= Stated goal a =
Please copy out the listing below in full, requests included, and raise every coordinate in its answers by 94. Leave the pictures out.

[Dovecot] Dovecot + DRBD/GFS mailstore

Eric Jon Rostetter eric.rostetter at physics.utexas.edu
Sat Sep 26 00:51:22 EEST 2009


Quoting Mario Antonio <support at webjogger.net>:

> How does the system behave when you shutdown one server, and bring  
> it back later ?  (are you using an IP load balancer/heart beat etc ?)

I'm just using RHCS with GFS over DRBD.  DRBD and LVM are started by
the system (not managed by the cluster) and everything else (including
GFS) is managed by RHCS.  So there is no load balancer, and nothing
external to RHCS like heartbeat et al. (There is a two-cluster active/passive
firewall in front of these that acts as a traffic director, but it isn't
concerned about load balancing, and is a separate stand-alone cluster
from the one running DRBD and GFS).

The DRBD+GFS cluster is a simple 3 node RHCS cluster.  Two nodes (mailer1
and mailer2) run DRBD+GFS (active/active), while the 3rd node (webmail1)
does not (just local ext3 file systems).  I may add more nodes in the
future if needed, but so far this is sufficient for my needs.  The third
node is nice as it prevents cluster (not DRBD) split-brain situations, and
allows me to maintain real quorum when I need to reboot a node, etc.

BTW, they are all running CentOS 5.3 (started on RHEL, moved to CentOS
which I actually find easier to use for DRBD/GFS/etc than RHEL).

If I do an orderly shutdown of the node, it all works fine.  All
services fail-over at the shutdown to the remaining node without a hitch.

At startup, they almost always migrate back automatically, and if not I
can migrate them back later by hand.  The reason they don't always migrate
back at startup seems to be that if the node is down too long, then drbd
takes a while to sync back up, and this can prevent lvm and gfs from
starting at boot, which means of course the services can't migrate back.

= Dataset excerpt =

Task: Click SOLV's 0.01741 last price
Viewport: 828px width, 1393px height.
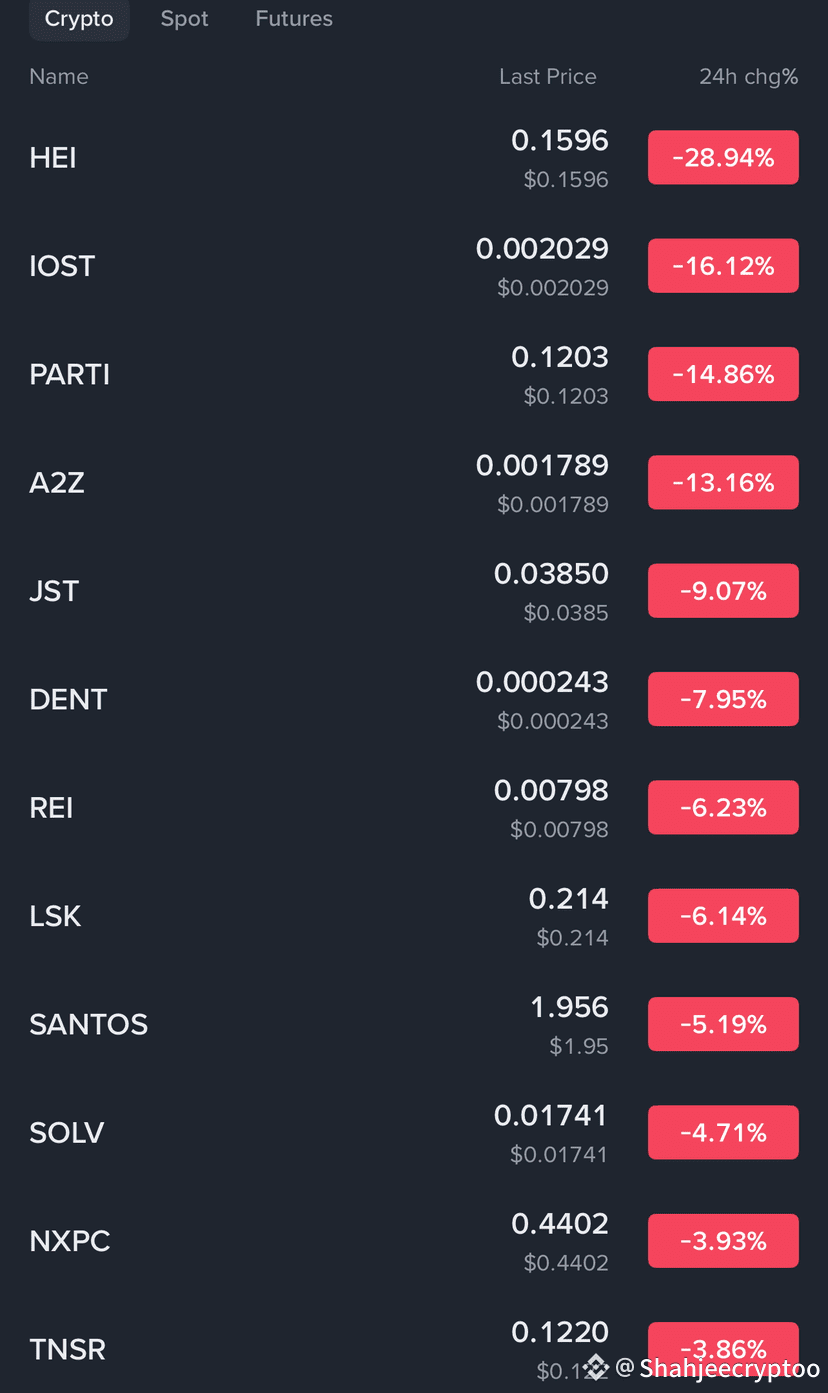Action: [551, 1115]
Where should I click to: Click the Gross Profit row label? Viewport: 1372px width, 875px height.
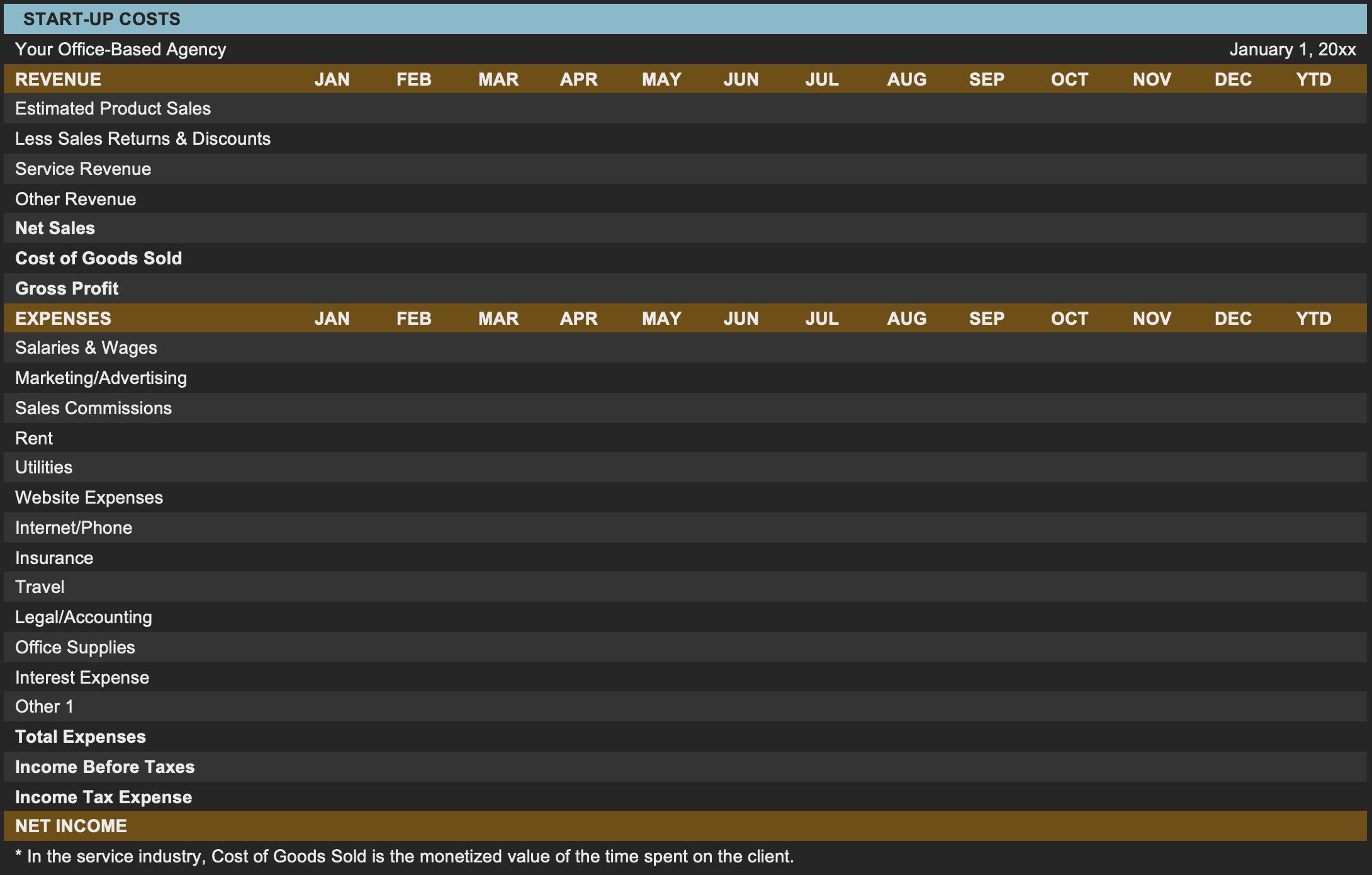click(x=67, y=288)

= Stated goal b =
Name every node of the cluster described in the mailing-list post.

= Correct result a =
Task: Click SOLV's 0.01741 last price
Viewport: 828px width, 1393px height.
Action: [645, 1209]
Where should I click to: Click the Gross Profit row label? Viewport: 1372px width, 875px height.
click(x=161, y=382)

= Correct result b =
mailer1, mailer2, webmail1